Ring Of Fire Solar Eclipse Sunday

This weekend, an annular eclipse of the Sun is visible from within a narrow corridor that traverses Earth's northern Hemisphere, according to NASA (Photo via Eclipse Predictions by Fred Espenak, NASA's GSFC)

This Sunday, residents of western United States and East Asia will get to experience an amazing sky show: A solar eclipse will occur leaving a ring of fire look in the sky.

This solar eclipse is not a total eclipse, but an “annular eclipse,” causing this ring-like effect in the sky because the moon is so far from Earth that it’s too small in the sky to cover the solar disk completely. When a full solar eclipse occurs, the moon lines up between the sun and the Earth and obscures the entire solar disk, according to the Associated Press.

At the height of the eclipse, it will block around 94 percent of the sun’s light, reported Space.com.

According to CBS News, while the annular solar eclipse will be visible for Asia, the Pacific region and some of the west coast of the United States. Other parts of the United States and Canada will be able to catch a partial solar eclipse.

Unfortunately, the East Coast will miss the solar eclipse.
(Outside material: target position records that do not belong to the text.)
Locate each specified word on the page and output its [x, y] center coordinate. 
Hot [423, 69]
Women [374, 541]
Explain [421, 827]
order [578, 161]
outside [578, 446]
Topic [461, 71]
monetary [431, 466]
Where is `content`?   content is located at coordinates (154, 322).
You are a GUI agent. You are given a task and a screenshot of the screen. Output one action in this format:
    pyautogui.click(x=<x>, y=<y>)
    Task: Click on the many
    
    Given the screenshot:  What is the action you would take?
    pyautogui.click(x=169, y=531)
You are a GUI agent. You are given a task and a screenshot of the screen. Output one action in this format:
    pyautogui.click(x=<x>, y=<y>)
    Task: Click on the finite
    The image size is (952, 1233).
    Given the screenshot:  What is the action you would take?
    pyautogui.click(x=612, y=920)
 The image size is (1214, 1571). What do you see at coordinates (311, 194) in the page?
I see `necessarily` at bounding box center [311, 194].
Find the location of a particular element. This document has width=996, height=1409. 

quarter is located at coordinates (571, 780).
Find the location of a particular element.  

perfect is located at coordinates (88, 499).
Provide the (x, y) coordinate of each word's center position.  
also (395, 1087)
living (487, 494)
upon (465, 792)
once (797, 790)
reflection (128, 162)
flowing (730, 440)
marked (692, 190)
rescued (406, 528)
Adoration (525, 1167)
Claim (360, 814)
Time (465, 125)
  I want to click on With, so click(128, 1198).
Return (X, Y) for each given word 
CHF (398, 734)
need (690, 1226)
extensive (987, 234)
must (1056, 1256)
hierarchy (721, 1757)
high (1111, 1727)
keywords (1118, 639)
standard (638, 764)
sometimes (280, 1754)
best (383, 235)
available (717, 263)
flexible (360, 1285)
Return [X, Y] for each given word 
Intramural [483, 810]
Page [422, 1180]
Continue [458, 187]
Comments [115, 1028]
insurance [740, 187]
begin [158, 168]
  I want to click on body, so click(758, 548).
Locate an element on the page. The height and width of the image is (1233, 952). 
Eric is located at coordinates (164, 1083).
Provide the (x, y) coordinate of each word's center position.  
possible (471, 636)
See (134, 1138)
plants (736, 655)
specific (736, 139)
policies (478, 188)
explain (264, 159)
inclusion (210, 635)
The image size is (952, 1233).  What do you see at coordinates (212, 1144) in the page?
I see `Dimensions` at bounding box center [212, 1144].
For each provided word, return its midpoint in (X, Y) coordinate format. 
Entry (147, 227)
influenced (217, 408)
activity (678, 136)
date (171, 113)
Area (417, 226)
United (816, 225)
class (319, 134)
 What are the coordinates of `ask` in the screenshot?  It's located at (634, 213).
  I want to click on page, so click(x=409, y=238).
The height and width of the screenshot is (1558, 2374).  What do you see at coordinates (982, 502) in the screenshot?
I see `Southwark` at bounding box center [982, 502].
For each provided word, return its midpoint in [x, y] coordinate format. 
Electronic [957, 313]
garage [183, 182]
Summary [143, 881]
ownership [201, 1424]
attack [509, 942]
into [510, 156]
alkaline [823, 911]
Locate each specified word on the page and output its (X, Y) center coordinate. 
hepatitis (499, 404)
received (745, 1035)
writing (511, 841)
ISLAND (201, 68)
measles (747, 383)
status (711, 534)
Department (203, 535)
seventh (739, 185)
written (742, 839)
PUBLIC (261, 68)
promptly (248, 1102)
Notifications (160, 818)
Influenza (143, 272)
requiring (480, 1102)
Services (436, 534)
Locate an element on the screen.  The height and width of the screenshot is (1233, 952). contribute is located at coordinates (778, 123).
If you’re planning on moving plans around to catch the event, check out NASA skywatching tables which are available via the NASA website. These provide information regarding the times and locations where each eclipse will be visible.
If you happen to catch this spectacular event in the sky, remember it could be dangerous. NASA warns eclipse viewers, “Never stare directly at the sun with your naked eye or through binoculars or a telescope without proper light filters. Serious eye damage can result.” For the safest viewing NASA advises you create a pinhole camera.